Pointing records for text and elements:
+ + + + +

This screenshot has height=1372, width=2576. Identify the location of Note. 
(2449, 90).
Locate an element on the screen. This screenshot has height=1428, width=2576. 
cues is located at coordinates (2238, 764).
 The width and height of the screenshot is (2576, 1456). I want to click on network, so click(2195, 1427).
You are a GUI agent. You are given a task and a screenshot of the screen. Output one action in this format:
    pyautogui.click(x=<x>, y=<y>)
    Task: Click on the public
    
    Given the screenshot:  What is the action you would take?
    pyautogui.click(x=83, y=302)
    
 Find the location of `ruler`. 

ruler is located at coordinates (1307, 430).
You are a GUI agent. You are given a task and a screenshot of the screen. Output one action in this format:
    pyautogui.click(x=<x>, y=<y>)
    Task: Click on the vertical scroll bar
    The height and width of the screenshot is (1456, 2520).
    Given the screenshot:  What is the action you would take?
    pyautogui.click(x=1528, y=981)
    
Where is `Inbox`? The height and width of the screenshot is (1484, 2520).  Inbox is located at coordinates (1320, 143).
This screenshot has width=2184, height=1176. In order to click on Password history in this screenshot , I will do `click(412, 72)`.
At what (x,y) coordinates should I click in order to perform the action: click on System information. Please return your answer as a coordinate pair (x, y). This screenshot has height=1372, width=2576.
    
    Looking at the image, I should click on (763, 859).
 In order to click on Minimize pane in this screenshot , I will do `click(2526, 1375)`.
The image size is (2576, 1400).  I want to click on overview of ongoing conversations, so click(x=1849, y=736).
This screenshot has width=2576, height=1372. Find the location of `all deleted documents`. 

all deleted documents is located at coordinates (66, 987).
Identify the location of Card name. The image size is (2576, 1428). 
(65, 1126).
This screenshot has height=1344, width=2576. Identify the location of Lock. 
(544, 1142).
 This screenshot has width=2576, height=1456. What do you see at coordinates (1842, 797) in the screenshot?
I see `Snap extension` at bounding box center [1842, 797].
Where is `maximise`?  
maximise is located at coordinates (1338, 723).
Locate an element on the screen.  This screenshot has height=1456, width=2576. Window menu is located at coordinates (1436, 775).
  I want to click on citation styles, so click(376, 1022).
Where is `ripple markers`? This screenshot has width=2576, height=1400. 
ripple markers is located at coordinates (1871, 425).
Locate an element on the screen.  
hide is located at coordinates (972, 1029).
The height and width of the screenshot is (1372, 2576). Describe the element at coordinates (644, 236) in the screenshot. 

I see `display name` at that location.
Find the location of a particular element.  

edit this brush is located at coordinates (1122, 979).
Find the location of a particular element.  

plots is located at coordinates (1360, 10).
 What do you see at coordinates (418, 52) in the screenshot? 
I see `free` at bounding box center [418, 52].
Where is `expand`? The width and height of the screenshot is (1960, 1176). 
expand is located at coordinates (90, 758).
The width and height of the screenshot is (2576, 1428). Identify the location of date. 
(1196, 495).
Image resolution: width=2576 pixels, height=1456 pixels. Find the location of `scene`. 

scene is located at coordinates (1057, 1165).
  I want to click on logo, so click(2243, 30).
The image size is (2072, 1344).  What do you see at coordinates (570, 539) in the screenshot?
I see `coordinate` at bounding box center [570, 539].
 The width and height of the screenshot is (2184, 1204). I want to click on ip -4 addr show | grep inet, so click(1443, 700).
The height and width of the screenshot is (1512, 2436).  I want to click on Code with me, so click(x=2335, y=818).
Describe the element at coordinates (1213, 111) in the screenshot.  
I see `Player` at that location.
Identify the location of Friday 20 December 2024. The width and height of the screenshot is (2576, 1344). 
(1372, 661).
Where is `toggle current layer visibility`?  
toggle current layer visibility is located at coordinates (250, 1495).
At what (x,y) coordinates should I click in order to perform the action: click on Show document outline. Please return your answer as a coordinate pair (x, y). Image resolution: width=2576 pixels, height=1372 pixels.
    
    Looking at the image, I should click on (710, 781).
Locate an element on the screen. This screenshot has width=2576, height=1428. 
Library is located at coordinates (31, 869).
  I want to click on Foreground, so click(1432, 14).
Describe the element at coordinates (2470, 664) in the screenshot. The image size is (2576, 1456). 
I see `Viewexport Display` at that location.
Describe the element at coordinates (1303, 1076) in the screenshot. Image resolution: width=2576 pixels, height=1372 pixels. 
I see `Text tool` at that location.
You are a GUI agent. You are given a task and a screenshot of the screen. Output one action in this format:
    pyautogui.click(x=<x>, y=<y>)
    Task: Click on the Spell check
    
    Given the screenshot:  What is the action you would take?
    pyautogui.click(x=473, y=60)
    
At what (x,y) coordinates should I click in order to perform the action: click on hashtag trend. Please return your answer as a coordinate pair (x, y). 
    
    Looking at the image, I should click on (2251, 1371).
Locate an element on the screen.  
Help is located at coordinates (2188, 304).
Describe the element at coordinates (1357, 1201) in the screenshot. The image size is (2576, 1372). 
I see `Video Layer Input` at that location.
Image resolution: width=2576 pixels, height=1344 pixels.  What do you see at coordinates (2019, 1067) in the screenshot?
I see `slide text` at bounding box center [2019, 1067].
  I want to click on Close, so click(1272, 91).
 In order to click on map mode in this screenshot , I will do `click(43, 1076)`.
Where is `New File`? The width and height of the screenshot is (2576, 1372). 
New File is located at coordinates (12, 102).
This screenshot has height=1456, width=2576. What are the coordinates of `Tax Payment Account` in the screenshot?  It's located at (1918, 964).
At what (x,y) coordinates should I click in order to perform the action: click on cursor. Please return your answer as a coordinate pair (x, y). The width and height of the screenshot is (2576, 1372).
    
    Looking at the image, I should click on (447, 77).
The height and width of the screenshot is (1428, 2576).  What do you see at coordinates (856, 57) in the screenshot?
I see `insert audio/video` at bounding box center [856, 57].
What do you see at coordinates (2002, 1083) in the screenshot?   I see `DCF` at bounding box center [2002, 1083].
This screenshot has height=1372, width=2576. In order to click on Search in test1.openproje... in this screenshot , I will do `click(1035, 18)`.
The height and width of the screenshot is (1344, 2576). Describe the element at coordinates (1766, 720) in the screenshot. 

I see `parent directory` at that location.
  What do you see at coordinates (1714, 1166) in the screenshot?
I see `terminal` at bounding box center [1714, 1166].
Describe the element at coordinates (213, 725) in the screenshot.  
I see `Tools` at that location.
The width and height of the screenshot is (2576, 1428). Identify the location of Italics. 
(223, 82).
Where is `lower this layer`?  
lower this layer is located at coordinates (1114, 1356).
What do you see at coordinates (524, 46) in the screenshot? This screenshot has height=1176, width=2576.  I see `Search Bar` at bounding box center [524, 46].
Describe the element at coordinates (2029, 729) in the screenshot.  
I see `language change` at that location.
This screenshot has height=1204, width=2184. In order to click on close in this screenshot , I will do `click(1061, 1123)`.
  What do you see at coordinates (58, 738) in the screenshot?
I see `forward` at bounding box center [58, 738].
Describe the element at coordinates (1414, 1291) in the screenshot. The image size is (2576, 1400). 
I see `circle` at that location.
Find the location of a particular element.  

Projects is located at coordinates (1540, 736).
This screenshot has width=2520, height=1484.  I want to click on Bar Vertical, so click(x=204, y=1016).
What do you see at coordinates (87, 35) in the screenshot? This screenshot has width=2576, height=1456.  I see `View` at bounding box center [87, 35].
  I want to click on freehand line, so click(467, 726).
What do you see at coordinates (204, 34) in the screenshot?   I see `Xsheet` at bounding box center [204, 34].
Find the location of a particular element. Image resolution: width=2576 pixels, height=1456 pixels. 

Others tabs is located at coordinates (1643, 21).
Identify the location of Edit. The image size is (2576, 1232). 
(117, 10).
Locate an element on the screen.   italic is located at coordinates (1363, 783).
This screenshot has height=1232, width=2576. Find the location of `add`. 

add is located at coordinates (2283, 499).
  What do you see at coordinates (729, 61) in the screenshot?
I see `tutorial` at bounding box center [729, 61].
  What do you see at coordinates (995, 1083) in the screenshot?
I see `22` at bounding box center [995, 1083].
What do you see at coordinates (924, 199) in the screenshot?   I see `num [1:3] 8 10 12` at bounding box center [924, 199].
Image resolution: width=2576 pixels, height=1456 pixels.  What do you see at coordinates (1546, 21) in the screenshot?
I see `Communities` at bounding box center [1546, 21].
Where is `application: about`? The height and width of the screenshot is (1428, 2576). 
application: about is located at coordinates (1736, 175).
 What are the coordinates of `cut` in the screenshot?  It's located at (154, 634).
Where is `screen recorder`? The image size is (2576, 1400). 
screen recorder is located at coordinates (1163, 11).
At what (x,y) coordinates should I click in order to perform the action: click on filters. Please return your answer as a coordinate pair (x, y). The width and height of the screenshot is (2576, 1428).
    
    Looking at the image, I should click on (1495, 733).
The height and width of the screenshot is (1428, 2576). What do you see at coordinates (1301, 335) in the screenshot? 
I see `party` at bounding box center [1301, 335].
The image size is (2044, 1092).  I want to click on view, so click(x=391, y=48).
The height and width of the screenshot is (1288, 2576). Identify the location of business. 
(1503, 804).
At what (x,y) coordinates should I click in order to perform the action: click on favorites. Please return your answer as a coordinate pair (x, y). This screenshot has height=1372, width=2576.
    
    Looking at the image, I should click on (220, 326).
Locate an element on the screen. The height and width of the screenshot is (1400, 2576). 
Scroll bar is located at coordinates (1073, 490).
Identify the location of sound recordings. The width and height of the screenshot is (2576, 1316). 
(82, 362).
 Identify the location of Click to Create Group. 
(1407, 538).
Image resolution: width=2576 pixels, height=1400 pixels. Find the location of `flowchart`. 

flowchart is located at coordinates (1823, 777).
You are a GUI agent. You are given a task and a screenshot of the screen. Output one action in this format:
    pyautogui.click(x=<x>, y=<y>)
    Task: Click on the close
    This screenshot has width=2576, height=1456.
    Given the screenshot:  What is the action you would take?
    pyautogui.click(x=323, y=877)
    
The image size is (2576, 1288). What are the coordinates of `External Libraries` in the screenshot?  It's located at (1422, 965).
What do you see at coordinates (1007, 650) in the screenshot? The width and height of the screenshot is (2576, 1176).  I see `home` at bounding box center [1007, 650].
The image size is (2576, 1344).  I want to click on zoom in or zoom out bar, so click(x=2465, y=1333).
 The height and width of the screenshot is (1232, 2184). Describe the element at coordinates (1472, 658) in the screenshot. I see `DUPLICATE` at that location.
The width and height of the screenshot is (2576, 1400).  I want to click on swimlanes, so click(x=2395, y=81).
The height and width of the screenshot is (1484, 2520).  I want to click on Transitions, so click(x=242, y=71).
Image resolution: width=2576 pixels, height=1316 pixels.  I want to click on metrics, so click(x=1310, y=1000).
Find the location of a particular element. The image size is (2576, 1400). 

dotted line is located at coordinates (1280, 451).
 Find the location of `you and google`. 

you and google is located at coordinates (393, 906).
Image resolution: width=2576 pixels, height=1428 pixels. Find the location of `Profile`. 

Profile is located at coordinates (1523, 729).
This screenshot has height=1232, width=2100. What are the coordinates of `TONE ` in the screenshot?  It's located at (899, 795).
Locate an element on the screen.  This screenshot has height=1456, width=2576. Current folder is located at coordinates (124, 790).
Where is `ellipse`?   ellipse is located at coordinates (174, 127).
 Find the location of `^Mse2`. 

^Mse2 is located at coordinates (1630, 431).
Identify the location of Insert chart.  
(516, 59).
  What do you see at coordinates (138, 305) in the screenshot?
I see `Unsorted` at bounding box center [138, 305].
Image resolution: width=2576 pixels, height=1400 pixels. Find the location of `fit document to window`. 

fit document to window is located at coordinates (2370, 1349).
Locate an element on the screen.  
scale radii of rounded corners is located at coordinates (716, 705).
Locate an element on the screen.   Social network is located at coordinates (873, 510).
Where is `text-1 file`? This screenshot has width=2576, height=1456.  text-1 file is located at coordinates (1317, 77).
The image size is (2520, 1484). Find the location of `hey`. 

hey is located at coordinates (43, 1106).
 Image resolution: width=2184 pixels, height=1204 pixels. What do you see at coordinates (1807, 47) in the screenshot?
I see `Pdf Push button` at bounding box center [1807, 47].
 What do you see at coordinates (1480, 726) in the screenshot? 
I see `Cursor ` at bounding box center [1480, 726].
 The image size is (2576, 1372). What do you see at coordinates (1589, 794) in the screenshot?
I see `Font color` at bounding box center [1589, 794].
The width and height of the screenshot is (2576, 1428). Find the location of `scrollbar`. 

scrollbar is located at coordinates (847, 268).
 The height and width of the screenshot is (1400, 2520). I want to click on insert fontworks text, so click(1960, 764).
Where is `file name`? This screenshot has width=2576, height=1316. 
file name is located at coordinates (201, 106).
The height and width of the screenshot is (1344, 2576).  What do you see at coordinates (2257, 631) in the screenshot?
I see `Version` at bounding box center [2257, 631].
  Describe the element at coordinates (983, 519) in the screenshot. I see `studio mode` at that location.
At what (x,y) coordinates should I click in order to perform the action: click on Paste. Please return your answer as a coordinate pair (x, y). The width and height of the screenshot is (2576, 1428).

+ + + + +

What you have to do: Repeat these lines word for word, starting at the first line and ending at the line that contains "ruler is located at coordinates (1307, 430).".

Answer to this task:
This screenshot has height=1372, width=2576. Identify the location of Note. 
(2449, 90).
Locate an element on the screen. This screenshot has height=1428, width=2576. 
cues is located at coordinates (2238, 764).
 The width and height of the screenshot is (2576, 1456). I want to click on network, so click(2195, 1427).
You are a GUI agent. You are given a task and a screenshot of the screen. Output one action in this format:
    pyautogui.click(x=<x>, y=<y>)
    Task: Click on the public
    
    Given the screenshot:  What is the action you would take?
    pyautogui.click(x=83, y=302)
    
 Find the location of `ruler`. 

ruler is located at coordinates (1307, 430).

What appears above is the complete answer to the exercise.